2. Join two new organizations, one personal, one professional. I'm thinking
WW and the National Assocation of Women in Construction.
WW has been discussed. That's for sure. NAWIC - I'm on the fence. I realize I must learn to be all about the networking, and I realize that I am transitioning from the Scarlet P of paralegaldom to a more wide-ranging construction wonk role. This could facilitate that. Or it could be a tax write-off of professional dues and otherwise worthless. Only time will tell.
3. Use gym membership 3x a week minimum. 5 would be better, but let's be real here.
4. Upgrade wardrobe as ass improves, because wardrobe and ass are both in sorry shape.
5. Regain RE license. Even if I never do much with it, I won't let it go dead again. I may want it someday. And my company will pay me back for the cost of getting it, or so my boss said.
6. Perhaps try that online dating thing. I know at least two people IRL who have met really quality men that way.
This is another "eh?" for me. I think about it and then think, "But why? I'm happy the way I am!" But then I think that maybe I'm wasting the fading embers of the hot years here, and when I finally get bored with knitting and the dogs my choice will be limited to retirees who need a woman to keep track of their medication. I think I need to get my act together while the ones younger than me are still expressing interest now and then. And they do, and it's so startling, because I'm so damn out of practice. There's always this lag time between getting hit on and my realization, later. I need a course in Remedial Flirting for the Long Out of Practice.
7. Cook real meals more often. Healthy meals. Bring healthy leftovers to work. Make healthy choices when eating out, instead of going along with Big Construction Guys and ordering barbeque and fries, even though I really do love the barbeque and fries.

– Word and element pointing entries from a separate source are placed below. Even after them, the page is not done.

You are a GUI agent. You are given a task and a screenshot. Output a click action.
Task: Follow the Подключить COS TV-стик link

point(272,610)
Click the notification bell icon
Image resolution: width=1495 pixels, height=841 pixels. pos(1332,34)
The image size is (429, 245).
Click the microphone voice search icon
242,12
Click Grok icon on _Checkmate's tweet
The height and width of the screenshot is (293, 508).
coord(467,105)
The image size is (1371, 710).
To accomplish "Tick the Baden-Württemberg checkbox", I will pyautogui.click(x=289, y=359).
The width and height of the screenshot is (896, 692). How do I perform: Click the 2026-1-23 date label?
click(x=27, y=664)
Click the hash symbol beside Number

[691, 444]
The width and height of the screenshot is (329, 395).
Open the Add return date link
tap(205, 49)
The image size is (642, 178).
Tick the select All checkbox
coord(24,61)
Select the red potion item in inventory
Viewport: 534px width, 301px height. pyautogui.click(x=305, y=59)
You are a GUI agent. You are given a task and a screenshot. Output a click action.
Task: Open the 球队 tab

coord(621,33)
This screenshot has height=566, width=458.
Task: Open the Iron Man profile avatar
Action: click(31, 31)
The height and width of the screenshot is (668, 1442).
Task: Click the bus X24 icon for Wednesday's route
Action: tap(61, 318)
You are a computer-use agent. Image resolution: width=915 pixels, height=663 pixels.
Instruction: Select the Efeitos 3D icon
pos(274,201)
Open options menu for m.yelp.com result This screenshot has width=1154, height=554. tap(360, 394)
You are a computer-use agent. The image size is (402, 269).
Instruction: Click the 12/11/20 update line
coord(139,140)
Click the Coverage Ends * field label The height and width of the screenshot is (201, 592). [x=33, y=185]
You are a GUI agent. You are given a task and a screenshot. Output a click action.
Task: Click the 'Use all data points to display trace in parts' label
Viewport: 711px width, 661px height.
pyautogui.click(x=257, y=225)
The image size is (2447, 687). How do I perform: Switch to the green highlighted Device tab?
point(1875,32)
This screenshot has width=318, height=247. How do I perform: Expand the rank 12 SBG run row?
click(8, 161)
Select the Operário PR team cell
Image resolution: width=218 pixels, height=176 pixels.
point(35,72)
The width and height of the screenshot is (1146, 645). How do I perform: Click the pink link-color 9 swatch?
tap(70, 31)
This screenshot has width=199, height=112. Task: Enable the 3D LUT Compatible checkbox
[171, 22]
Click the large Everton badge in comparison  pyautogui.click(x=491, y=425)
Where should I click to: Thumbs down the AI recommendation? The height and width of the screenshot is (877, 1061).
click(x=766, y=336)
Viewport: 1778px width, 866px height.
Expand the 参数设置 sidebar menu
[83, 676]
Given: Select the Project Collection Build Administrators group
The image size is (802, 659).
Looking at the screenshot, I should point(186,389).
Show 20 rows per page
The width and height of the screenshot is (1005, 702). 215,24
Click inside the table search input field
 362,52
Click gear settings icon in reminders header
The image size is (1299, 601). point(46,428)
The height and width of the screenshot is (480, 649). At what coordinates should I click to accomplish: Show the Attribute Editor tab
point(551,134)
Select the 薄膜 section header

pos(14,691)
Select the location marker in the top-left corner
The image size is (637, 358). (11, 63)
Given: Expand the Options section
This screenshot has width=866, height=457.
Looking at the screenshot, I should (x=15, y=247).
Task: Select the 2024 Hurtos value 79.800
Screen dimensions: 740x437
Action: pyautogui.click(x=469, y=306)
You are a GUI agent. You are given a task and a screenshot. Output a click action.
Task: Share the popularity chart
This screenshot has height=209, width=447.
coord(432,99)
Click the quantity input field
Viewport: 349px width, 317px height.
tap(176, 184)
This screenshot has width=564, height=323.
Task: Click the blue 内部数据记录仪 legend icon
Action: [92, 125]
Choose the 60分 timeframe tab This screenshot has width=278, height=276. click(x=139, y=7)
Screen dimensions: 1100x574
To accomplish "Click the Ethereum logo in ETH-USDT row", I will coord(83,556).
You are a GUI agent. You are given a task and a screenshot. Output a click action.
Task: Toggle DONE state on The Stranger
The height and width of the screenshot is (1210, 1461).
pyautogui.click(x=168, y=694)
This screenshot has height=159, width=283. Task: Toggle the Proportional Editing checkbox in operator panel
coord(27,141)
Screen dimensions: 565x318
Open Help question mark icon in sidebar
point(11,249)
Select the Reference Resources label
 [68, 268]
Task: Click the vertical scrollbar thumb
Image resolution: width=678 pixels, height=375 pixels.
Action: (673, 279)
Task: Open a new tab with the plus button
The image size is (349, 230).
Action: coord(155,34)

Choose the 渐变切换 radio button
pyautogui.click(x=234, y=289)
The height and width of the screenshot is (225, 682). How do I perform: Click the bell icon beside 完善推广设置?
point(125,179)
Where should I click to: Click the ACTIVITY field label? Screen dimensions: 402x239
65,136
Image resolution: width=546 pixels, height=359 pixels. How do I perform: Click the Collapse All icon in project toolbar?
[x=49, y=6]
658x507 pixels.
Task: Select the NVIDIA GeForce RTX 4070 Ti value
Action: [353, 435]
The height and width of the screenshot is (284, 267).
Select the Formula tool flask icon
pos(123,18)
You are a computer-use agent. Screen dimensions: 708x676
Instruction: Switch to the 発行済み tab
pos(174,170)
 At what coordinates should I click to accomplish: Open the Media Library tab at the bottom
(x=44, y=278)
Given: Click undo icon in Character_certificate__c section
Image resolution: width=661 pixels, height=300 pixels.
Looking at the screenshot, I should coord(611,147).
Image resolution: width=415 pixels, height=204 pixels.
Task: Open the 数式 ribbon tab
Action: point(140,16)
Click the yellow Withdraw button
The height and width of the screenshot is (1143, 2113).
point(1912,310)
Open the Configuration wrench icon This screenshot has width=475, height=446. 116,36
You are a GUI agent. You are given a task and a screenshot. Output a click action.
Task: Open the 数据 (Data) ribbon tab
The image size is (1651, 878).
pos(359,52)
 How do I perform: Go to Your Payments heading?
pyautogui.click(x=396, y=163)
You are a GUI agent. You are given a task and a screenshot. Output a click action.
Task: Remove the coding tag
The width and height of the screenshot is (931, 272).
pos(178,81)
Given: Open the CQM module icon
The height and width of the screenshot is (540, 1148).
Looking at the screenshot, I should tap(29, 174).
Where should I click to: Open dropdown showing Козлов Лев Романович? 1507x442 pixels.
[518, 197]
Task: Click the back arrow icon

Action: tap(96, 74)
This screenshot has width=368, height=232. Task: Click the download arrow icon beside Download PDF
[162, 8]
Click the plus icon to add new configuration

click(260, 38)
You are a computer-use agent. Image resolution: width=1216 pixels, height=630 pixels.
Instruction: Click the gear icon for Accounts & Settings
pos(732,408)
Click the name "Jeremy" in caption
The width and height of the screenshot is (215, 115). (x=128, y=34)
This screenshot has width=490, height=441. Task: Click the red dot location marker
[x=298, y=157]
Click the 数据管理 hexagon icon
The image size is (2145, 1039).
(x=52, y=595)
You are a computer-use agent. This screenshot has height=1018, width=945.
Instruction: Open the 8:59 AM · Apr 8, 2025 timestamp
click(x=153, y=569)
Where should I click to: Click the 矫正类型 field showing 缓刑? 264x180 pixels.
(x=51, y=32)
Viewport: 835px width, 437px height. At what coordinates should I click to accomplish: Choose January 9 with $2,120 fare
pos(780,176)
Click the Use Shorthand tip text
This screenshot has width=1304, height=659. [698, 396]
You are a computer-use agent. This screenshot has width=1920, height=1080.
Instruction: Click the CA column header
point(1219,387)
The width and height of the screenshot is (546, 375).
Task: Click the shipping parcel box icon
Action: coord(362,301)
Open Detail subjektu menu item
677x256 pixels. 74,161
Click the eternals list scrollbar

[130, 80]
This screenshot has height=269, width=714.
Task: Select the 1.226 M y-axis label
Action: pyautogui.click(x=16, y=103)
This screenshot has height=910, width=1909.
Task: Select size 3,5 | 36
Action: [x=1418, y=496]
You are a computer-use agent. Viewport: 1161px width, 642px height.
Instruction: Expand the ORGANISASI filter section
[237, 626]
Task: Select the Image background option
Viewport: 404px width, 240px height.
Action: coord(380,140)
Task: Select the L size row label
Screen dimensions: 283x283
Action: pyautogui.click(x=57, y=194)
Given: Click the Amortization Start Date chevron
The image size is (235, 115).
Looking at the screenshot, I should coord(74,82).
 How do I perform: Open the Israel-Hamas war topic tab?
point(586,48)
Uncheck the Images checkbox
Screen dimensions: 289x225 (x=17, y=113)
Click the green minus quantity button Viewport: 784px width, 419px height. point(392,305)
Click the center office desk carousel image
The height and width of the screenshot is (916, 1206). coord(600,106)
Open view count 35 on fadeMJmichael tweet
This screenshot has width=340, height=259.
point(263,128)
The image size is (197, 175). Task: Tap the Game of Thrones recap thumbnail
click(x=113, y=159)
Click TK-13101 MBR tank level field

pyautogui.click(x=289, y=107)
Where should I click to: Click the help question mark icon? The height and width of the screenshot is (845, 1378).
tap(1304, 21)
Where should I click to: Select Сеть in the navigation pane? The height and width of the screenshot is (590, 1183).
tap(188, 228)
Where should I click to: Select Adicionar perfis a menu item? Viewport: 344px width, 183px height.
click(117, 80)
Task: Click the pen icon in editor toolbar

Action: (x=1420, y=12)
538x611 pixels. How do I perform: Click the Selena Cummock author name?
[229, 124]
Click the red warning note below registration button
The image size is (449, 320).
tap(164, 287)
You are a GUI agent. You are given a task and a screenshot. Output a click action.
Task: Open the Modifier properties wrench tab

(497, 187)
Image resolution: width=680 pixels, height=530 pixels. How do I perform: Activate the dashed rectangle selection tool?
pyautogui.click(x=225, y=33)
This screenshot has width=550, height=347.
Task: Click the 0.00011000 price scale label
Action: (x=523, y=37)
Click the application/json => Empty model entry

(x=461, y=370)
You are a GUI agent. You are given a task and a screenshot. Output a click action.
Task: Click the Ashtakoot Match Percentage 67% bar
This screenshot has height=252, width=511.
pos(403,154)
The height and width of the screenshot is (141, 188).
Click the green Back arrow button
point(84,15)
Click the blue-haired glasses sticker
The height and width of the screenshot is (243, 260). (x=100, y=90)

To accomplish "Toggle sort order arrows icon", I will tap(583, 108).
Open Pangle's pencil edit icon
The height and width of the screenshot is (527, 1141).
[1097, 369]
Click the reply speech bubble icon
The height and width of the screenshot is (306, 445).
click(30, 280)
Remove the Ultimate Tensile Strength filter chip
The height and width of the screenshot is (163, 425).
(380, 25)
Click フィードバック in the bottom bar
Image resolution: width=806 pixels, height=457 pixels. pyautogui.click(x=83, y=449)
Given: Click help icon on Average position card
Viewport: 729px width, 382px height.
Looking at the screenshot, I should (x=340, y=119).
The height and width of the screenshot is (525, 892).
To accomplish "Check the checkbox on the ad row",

I'm a really good cook. I like to cook. I need to do it more. Which leads to my next goal:
8. Entertain. I now have a kitchen I love, a yard I'm proud of, and the rest of the house, while it could use work (because I live here) and a major cat hair exorcism (because they live here) is at least presentable. We need a party. A "no occasion except I feel like it" party.
Hmmm. That's all I can come up with for now, but I reserve the right to add to the list as other issues arise.
And it's a new year - go through your makeup, medications, back of the refrigerator, and underwear drawer. If you can't remember how old it is, throw it out. Feel naughty - toss the washed out bra BEFORE the underwire breaks free and stabs you in the boob! Toss the mascara that is probably a bacteria farm by now, even if it IS still almost 1/24th full! It's a new year tomorrow!